Michael Gove, the British Prime Minister responsible for Brexit logistics, warned on Friday: “The real challenge and potential for significant disruption will begin next week.”
He added: “We have always been clear that there would be changes now that we are outside the customs union and the internal market, so full compliance with the new rules is crucial to avoid disruption.”
The new rules involve much more paperwork, such as customs declarations, and logistics companies report that their UK customers are regrettably unprepared.
The courier service DPD has temporarily stopped its European delivery service and says that 20 percent of the packages could not be delivered due to “incorrect or incomplete information attached”.
An account manager at a logistics company told Bloomberg that the logistics of getting goods across the border had turned into a “nightmare” and said: “Customers are massively confused about what is needed.”

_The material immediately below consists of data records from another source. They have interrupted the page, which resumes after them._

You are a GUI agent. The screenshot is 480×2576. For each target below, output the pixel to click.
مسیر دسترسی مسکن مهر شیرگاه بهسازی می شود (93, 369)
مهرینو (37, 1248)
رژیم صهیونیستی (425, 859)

It seems that the reality on the ground is far from Boris Johnson’s statement on 24 December that the agreement “above all means security for business”.
In addition to the extra paperwork, many companies are now also warning that they may have to pay customs duties on certain products due to new rules of origin in the UK and EU trade and cooperation agreements.
What are the rules of origin?
In its statement of 24 December following the announcement of the post-Brexit trade agreement, the British Prime Minister said that the agreement would allow “goods and components in the UK to be sold duty free and without quotas” in the EU and would “if anything” allow British companies to “do even more business with our European friends”.
British companies are now quickly realizing that they can actually get extra tariffs if they re-export goods to the EU. According to the Brexit deal, a product can be struck with extra tariffs if more than 40 percent of its components do not “originate” in the UK. But the meaning of “originating” here is complicated: for example, 44% of the components of the average car manufactured in the UK come from UK suppliers, but only about one-fifth of the components themselves are manufactured in the UK, disqualifying the car from duty-free trade.
Zero customs goods arriving in the UK will accumulate customs duties if they are re-exported to the EU – unless they have been altered in any way, which would change their status to ‘UK origin’. This means that certain foods and agricultural products can attract high external EU tariffs.
The British brand Marks and Spencer has struggled to fill the shelves of its EU stores and has even temporarily closed some of its stores. Earlier this week, French office workers and British foreigners took to Twitter to complain about the lack of ready-made food, curry boxes and cheddar cheese.
Now the company has said that about 2,000 of its food products may be affected by the rules of origin and cause additional charges.
“Duty-free does not feel like duty-free when you read the fine print,” says Steve Rowe, the company’s CEO.